WWE 2K20 was an absolute disaster. A game so bad, so broken, so akin to a self-inflicted virtual torture, that it prompted publisher 2K games to release a ‘kind of’ apology. In an open letter to royally naffed off wrestling fans, they outlined the steps they were taking to ensure that the next game in the long-running franchise, WWE 2K22, didn’t – to quote D-Generation X – ‘suck it’. This amounted to taking a year off from the annual release madness and hopefully provide the time to do justice to a licence that has been underperforming critically for years.
Will this be enough? What can be said is there are some key aspects to the design of their wrestling games that 2K has to absolutely get right this time. First and foremost, WWE 2K22 has to work out of the box. When the bugs in the game are more entertaining than the game itself, you know you’ve got a problem.
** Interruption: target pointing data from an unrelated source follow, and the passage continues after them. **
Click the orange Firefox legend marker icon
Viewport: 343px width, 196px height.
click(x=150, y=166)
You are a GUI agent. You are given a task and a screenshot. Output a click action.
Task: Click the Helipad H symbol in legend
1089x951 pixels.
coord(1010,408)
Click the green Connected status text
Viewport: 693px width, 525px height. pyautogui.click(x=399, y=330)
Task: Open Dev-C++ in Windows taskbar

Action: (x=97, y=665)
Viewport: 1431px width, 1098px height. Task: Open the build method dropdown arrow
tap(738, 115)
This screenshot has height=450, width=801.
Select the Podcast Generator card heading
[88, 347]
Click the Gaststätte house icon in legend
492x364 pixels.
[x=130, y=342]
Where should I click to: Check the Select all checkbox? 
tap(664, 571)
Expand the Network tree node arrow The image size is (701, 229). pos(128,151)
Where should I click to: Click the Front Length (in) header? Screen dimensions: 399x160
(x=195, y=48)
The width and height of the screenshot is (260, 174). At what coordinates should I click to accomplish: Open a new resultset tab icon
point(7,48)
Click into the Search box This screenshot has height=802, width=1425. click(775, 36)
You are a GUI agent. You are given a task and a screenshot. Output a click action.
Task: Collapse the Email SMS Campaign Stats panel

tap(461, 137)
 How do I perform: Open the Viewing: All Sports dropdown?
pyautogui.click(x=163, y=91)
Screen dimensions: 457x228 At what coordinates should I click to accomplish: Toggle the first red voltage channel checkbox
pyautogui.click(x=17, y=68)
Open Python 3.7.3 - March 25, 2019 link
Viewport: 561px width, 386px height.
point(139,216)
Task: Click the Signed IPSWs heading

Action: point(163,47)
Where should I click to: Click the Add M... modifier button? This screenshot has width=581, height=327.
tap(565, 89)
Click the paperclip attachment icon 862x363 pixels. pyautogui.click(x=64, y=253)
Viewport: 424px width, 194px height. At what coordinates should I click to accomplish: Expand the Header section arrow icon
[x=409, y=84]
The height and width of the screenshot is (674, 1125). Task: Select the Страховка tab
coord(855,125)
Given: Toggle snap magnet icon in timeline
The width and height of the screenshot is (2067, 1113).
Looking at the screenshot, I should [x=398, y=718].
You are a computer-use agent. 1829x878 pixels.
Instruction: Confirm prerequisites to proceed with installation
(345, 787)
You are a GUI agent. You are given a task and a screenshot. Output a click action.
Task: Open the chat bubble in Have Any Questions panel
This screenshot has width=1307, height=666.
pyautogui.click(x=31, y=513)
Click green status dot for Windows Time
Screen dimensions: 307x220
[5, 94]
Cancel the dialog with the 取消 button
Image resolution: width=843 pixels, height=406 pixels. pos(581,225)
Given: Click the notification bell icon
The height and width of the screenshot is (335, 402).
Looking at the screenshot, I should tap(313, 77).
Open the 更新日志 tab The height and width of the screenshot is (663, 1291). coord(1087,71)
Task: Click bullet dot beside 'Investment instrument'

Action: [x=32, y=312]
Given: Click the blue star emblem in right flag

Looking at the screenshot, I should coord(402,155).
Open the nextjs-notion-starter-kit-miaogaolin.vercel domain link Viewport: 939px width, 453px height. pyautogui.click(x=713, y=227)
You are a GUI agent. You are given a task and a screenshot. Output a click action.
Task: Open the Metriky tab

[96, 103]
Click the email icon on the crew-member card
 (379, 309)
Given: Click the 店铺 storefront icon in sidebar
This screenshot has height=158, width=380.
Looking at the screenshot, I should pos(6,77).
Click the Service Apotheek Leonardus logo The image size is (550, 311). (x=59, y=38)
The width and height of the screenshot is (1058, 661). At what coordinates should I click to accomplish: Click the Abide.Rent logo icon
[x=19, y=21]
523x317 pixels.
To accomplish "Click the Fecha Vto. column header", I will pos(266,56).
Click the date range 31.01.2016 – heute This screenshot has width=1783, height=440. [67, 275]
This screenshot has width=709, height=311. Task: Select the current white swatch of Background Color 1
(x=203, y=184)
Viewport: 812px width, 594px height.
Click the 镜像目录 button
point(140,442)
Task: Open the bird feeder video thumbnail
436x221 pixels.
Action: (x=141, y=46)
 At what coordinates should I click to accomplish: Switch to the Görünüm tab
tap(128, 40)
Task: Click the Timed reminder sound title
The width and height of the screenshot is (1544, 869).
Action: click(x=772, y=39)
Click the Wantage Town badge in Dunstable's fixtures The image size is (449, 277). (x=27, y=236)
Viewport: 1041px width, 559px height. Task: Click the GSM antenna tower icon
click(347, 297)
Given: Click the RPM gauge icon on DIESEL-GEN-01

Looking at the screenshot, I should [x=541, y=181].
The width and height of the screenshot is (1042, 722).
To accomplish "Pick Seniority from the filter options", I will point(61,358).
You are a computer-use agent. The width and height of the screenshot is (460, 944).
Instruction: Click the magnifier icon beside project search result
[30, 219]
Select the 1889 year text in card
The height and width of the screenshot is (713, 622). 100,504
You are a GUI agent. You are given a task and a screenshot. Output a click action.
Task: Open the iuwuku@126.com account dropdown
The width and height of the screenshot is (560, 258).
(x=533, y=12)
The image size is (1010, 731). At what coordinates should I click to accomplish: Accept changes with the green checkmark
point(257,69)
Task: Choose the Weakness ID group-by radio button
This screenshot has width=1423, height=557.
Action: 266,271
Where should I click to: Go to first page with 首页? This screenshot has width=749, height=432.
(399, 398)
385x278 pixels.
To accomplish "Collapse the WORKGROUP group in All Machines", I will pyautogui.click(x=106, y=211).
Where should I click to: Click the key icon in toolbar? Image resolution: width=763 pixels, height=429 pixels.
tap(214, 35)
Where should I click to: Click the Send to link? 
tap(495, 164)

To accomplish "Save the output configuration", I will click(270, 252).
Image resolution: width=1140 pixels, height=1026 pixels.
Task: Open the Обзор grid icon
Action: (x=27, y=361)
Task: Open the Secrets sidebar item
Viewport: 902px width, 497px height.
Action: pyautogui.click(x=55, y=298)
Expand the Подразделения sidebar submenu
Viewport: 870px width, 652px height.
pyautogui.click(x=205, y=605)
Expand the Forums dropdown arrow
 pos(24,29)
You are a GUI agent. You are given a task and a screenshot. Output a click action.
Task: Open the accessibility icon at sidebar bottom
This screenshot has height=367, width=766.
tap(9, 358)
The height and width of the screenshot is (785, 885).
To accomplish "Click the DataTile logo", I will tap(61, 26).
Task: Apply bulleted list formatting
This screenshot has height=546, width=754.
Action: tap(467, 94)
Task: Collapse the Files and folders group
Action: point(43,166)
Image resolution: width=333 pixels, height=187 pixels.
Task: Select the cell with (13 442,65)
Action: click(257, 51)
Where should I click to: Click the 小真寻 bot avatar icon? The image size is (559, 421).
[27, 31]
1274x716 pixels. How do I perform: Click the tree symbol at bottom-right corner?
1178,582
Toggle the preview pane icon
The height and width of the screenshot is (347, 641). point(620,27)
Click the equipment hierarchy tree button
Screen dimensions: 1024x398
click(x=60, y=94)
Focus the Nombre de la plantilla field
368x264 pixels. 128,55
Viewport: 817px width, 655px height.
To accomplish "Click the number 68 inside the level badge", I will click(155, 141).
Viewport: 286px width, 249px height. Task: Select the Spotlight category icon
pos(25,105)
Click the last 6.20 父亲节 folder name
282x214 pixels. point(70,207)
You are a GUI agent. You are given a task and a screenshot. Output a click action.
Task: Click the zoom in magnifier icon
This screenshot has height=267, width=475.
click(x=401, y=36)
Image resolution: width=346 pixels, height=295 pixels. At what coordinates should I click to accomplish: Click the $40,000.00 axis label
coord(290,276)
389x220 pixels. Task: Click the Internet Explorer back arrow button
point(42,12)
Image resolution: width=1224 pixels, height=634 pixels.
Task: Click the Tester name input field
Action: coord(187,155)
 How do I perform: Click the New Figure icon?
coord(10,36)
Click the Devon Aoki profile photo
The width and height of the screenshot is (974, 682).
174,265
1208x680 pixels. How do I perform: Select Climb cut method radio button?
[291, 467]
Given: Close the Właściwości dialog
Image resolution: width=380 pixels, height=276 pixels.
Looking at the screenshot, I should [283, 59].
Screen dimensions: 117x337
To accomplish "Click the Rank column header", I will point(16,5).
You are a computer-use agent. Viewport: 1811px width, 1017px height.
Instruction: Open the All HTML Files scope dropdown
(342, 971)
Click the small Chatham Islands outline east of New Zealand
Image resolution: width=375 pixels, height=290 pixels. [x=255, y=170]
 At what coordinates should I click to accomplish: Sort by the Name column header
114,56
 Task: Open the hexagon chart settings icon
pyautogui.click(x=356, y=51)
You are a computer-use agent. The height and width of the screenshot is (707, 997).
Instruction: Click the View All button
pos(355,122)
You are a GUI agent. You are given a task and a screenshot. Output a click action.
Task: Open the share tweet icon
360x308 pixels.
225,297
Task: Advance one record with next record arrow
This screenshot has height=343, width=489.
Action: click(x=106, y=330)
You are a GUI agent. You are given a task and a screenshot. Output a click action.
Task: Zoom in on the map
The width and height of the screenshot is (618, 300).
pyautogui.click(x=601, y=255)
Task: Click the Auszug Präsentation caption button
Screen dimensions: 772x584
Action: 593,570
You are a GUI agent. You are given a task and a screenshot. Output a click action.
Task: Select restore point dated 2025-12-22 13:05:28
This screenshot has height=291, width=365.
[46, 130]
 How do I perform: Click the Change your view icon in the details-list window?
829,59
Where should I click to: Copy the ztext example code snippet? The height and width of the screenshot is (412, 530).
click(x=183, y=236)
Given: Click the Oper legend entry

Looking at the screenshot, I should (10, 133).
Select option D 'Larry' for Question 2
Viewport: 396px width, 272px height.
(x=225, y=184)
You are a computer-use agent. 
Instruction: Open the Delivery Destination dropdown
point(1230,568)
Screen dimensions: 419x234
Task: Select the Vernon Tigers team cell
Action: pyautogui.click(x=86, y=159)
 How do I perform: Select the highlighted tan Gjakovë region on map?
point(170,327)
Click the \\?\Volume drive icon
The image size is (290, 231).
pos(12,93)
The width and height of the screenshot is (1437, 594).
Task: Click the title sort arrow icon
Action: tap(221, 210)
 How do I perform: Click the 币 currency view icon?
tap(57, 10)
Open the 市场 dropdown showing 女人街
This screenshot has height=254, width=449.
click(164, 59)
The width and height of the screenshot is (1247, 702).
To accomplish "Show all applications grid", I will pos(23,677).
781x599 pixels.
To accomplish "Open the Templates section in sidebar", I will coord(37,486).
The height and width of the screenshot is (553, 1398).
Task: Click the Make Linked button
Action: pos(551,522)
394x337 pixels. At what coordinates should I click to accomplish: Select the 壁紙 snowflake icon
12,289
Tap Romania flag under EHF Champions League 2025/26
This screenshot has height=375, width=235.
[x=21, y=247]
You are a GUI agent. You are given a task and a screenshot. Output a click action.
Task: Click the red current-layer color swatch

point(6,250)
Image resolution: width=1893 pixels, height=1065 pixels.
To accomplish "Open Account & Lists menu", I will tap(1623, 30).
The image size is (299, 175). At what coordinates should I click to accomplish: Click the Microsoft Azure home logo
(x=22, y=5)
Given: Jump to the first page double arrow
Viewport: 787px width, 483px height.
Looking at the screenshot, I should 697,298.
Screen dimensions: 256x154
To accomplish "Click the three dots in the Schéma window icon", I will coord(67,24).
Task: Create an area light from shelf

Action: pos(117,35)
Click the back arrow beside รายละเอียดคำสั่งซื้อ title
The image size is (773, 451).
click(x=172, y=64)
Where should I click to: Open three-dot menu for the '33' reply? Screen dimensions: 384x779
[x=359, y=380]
That’s exactly what happened with 2K20. Poor unwitting first day buyers filled Twitter with hilarious clips of sinking ring steps, melting faces and bodies merging together to become – what can only be described as – a terrifying gloop beast. This simply won’t be accepted again. WWE 2K22 has to work from the get-go.
Read more: watch WWE 2K20’s most amusing bugs
Next up, wrestling fans don’t want an arcade brawler. Just look at what happened to 2020’s WWE 2K Battlegrounds, a game that promised ‘all-new, over the top” spin on the series that promptly bombed without a trace. If I want to play an arcade brawler, than there’s plenty of other games out there.
What I want from a game carrying the world’s most prestigious wrestling license is a fun simulation of professional wrestling. I want to be able to recreate historic moments, live out epic rivalries and have the experience of taking part in a match so good that Dave Meltzer gives it five stars. This can only be accomplished by “selling” being reintroduced into the franchise. When a wrestler gets power bombed through a table they need to act hurt, they need to take time to recover; rolling back to their feet and dishing out some dropkicks destroys any and all player investment and belief.
Finally, please 2K, for the love of Shane McMahon’s sweaty sweaty face, please get rid of QTE button prompts. I don’t want to have to watch a meter move back and forth and tap a button at exactly the right time to kick out of a pin. I don’t want to wiggle thumbsticks to escape submission holds. Why not design the game so that by watching the action I’ll know when to reverse a move? So that timing is required rather than endless button bashing patience? That way we can all actually play the game rather than stare glassy eyed at yet another meter. WWF No Mercy managed this on the N64 over twenty years ago, why is this not possible – to a far greater standard – on modern hardware?
We won’t have long to find out what 2K are cooking up. During WrestleMania 37 the publisher debuted a short trailer for WWE 2K22, depicting a very convincing Rey Mysterio taking on Cesaro in the squared circle. Sure, it looked great, but until 2K can prove they have made brave decisions to shake up WWE 2K22’s game design, there’s not much cause to get excited yet. 2K have promised that their latest game will ‘hit different’. I hope they’re right, the continued future of this franchise depends on it.